• [Directions for this task]
All of the entries must be output exactly as they are.

• [Provided information]

━━━━

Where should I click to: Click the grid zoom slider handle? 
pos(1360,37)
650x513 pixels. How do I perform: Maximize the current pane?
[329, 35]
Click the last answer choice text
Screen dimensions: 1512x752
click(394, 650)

━━━━

• [Result]
Where should I click to: Click the grid zoom slider handle? 
pos(1360,37)
650x513 pixels. How do I perform: Maximize the current pane?
[329, 35]
Click the last answer choice text
Screen dimensions: 1512x752
click(394, 650)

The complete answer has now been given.